We have discussed here before the Albiginesian heresy and the fall of Carcassonne, at which some Catholic bishop is supposed to have decreed that the inhabitants were to be slaughtered one and all - "Kill them all, God will look after his own!" Alas, this famous quote may be a fabrication. Recently at a flea market I got Massacre at Montsegur by Zoe Oldenbourg, translated from the French by Peter Green, Pantheon, NY'62. On p.116 we find the following explanation: "...The famous, too famous, remark, attributed to Arnald-Almaric by the German, Ceasar von Heisterbach, is not so much a genuine historical mot as a critical comment on the nature of this episode. It might serve at the motto for any ideological or supposedly ideological war. Whether Arnald had sufficient imagination to coin a phrase of this sort, or whether he in fact never said the words at all, it remains true that the Crusaders' instructions at the sacking of Beziers do indeed seem to have been `Kill them all' - with or without the rider concerning itself over how God might treat the souls of their victims."
Arnald-Almaric was Abbot of Citeaux and later Archbishop of Narbonne - but note that the siege was that of Beziers, a much smaller place than Carcassonne. Beziers fell on July 22, 1209, and Carcassonne a few weeks later, on August 15 - but there was no large-scale slaughter at the fall of Carcassonne. Arnald-Almaric lived until 1225, so perhaps he made up the famous quote in retrospect as part of his tales of the war on the heretics. Tom Disch uses the quotation correctly in his new novel The Priest (Knopf, NY'95).

LISTED RECORDS:
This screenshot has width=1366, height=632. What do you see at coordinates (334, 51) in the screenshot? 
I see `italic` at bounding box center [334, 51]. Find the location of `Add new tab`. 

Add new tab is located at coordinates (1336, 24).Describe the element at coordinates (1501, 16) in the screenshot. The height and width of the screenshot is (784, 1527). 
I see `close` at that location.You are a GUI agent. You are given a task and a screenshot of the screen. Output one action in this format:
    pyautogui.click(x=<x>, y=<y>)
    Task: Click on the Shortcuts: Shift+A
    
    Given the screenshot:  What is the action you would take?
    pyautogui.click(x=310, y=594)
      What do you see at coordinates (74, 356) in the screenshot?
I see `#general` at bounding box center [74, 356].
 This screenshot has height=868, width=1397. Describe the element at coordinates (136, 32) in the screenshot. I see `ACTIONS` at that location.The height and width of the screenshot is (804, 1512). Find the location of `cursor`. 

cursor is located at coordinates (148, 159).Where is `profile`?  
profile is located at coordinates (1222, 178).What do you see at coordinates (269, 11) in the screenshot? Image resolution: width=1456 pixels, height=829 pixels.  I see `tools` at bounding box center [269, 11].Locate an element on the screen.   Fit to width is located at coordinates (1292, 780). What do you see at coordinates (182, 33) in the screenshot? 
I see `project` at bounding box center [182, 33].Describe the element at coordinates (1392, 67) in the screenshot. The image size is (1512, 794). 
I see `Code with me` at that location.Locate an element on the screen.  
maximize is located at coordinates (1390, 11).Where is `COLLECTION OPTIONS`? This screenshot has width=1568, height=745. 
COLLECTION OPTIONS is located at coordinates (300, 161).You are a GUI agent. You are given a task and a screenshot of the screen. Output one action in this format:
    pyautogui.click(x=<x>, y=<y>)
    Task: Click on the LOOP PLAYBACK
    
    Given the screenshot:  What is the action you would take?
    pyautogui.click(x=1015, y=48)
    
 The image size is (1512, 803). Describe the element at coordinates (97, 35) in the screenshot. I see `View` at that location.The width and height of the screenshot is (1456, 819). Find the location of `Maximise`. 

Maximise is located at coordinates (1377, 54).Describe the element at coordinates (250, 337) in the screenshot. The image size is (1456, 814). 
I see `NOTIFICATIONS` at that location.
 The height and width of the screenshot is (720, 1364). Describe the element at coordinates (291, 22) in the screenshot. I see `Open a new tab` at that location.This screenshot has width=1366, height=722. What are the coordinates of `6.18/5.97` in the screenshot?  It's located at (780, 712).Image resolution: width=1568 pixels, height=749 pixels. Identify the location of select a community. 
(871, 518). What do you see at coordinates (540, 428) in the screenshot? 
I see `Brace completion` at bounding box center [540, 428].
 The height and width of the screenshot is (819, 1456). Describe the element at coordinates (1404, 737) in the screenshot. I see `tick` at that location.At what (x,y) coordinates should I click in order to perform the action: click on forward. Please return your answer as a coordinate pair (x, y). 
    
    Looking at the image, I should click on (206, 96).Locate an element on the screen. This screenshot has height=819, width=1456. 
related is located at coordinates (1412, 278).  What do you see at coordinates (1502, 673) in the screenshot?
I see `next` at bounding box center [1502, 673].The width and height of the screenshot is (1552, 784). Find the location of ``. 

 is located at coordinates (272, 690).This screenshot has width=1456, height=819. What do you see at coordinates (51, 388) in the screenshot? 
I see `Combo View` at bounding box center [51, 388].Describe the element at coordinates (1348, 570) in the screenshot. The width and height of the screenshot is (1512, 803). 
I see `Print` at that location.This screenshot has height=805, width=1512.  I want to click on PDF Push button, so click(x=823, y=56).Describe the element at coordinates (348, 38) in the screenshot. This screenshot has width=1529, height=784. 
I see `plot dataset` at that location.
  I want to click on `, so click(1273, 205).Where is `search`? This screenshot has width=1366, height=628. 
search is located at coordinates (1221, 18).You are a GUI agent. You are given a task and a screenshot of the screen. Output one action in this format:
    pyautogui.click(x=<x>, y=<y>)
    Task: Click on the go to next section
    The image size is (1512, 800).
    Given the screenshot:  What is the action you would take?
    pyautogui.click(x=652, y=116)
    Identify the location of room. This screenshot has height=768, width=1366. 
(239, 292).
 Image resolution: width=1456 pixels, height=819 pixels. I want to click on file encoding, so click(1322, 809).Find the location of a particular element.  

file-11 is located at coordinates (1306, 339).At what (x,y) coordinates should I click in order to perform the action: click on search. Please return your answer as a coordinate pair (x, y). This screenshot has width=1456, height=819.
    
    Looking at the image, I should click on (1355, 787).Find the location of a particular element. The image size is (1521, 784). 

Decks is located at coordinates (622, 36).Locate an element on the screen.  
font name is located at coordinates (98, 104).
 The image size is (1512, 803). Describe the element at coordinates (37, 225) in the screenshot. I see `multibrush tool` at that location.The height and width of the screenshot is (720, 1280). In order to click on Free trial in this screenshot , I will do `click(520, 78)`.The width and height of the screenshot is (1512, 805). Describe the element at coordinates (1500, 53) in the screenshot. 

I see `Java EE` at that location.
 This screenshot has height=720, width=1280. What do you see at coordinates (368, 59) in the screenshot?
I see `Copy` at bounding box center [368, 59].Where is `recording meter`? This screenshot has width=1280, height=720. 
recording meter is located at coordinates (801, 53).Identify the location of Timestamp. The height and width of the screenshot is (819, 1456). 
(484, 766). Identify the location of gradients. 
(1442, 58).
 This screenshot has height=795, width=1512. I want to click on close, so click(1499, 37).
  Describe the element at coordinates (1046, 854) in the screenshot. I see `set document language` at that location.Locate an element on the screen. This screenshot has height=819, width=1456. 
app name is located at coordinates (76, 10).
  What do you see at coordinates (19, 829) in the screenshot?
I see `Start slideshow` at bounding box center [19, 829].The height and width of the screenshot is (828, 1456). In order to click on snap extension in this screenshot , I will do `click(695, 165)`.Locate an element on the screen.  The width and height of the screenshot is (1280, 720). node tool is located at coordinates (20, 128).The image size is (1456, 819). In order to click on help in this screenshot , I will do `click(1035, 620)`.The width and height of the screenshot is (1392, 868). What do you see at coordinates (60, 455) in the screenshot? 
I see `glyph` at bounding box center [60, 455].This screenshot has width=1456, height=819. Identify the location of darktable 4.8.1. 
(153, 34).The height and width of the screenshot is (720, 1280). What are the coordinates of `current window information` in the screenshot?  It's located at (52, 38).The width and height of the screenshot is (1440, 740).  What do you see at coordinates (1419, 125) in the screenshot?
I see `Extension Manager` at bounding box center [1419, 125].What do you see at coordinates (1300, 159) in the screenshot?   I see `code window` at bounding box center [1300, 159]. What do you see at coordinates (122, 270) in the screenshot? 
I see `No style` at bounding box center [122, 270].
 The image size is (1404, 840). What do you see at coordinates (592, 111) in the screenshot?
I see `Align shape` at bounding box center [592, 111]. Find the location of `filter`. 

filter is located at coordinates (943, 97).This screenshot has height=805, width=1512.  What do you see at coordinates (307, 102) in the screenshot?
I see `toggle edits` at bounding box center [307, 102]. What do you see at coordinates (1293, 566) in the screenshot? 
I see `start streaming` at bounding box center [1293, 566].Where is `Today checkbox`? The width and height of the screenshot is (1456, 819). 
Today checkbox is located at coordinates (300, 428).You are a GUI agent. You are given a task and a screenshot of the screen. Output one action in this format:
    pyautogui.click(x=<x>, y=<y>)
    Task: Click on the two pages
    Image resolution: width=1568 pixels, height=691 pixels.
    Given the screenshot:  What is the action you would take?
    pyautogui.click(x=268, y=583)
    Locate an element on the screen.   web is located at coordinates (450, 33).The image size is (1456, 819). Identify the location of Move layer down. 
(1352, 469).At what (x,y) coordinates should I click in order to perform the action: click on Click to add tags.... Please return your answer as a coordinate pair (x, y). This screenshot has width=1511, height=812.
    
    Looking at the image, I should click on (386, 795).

ASSIGNMENT: Continue the note on the "Kill them all" quotation, starting right after its final sentence about Tom Disch's novel.

RESULT:
Shatterworld by Lelia Rose Foreman, Eerdmans, Grand Rapids MI, 1995,
162pp, wraps ($5.99) and hardcover ($13.99).
This juvenile (10-14) sf first novel from a publisher who specializes in religious books
came to me as a review copy of the trade pb and a sample of the d/w to the hardcover -
neither notes any price, but the author gave the prices quoted above. The cover art is
extremely realistic and shows the teenage heroine in peaceful communion with two
blue aliens who look like a cross between a giant cockroach and an octopus.
The plot concerns the settlement of a distant planet by a oligarchical religious sect. The heroine is named Rejoice-in-the-Lord's-Salvation Holly (called Rejoice), and all of the characters have similarly awkward names. The astronomy and biology seem well done, but the idea that poisonous gases in the atmosphere could be countered with the `simple filter mask' that Rejoice is shown wearing in the cover illustration is a bit beyond my suspension of disbelief...
However, as sf for the target audience, this is not at all bad. The rigid oligarchy even begins to dissolve in the resolution of the plot. The writing is good, and the only typo I spotted was where someone collected a `speciman'. I was surprised to see the old-fashioned Contents, where each chapter number is related to a page number - what would be the use of this?
Up To Now A history of science fiction fandom in the 1930s by
Jack Speer, Arcturus Press, Brooklyn, 1994, 40pp, wraps, $5.
Arcturus Press is Richard C. Newsome (281 Flatbush Avenue, Brooklyn NY 11217). I saw
mention of this in a Canadian fanzine, I think. A fascinating look at early fandom (Harry
Warner is referred to as a `newcomer'), very informal and anecdotal. The text
preserves one of the proposed spelling reforms, eliminating the silent
`ugh' in words such as thought and through (spelled
`thru'). It was originally distributed through FAPA in 1939 and then reprinted
in Dick Eney's A Sense of FAPA in 1962.
All Giants Wear Yellow Breeches by Vernon Patterson, Wm. R. Scott, New
York, 1935, 376pp, d/w, $2.50.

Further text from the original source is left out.